Woolworths supports avocado farmers in their fight against root rot
Simpson Farms and Woolworths, QLD
With funding provided through the Woolworths Fresh Food Future program, vital research in is being carried out in Queensland to investigate the use of organic compounds to improve soil health and combat diseases that challenge Australian avocado growers.
Simpson Farms is Australia’s biggest avocado grower with 180,000 trees producing 11,000 tonnes of avocados and supplying Woolworths with around two million trays, per year.
The grant of $55,000 is being used by Simpson Farms to research how to reduce the industry’s reliance on synthetic chemical fungicides and assess the efficacy of organic molasses and humic acid compounds. This will not only improve the environment, trees and fruit but will help combat pytophthora root rot, a serious disease problem affecting the avocado industry in Australia.
This disease kills feeder roots and slows the tree’s nutrient and water uptake, resulting in lower yields of smaller, poor quality fruit. However, learning from the experiences of local sugarcane and tomato growers, who have long recognised the benefits of amending soil with molasses and other organic additives to combat root parasites, this could soon change.

....

= TASK LIST =
1 - In the avocado article, what is the amount of the grant Simpson Farms is using for its research?
2 - Continue the avocado article from the end of its last sentence.
The items are separate material, unconnected to the avocado article.

....

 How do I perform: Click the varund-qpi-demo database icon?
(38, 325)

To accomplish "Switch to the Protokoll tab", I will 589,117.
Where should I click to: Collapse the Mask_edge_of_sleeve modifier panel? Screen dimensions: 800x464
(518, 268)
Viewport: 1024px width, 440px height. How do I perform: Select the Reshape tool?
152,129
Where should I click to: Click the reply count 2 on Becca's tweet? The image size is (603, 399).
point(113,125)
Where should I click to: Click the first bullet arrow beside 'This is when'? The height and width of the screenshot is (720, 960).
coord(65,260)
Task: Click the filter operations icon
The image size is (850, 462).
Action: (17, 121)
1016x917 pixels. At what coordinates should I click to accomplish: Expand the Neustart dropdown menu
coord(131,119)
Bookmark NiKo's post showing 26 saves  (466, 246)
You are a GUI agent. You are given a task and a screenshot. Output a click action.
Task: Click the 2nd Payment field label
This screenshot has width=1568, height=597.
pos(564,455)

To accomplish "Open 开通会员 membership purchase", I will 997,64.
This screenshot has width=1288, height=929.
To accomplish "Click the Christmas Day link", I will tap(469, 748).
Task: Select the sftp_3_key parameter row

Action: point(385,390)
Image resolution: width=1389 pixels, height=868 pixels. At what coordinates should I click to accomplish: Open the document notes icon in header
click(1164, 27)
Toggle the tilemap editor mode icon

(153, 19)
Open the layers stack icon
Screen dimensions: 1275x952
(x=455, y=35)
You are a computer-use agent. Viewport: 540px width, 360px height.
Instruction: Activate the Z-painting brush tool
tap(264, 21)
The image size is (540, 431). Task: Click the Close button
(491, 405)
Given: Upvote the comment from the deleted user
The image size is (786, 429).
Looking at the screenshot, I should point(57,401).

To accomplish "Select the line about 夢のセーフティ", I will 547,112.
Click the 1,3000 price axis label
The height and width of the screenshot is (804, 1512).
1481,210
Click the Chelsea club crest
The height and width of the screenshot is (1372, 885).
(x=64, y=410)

....

= ANSWERS IN ORDER =
1 - $55,000

2 -
With the hope of setting up a more natural biological system, the project aims to combat microbial root rot and improve soil structure. For the farm, another beneficial outcome is to cut the use of synthetic fertilizers by 10% and reduce chemical weed sprays, tractor use and irrigation pump time, which should lead to a smaller carbon footprint.
Chad Simpson, the company agronomist, says ‘a smaller carbon footprint for us equates to better production efficiencies, lower costs and higher returns.’ As a leader in the Fresh Food Future program, the work on Simpson Farm highlights the importance of sustainable farming, allowing industries to expand while working together with their surrounding environments.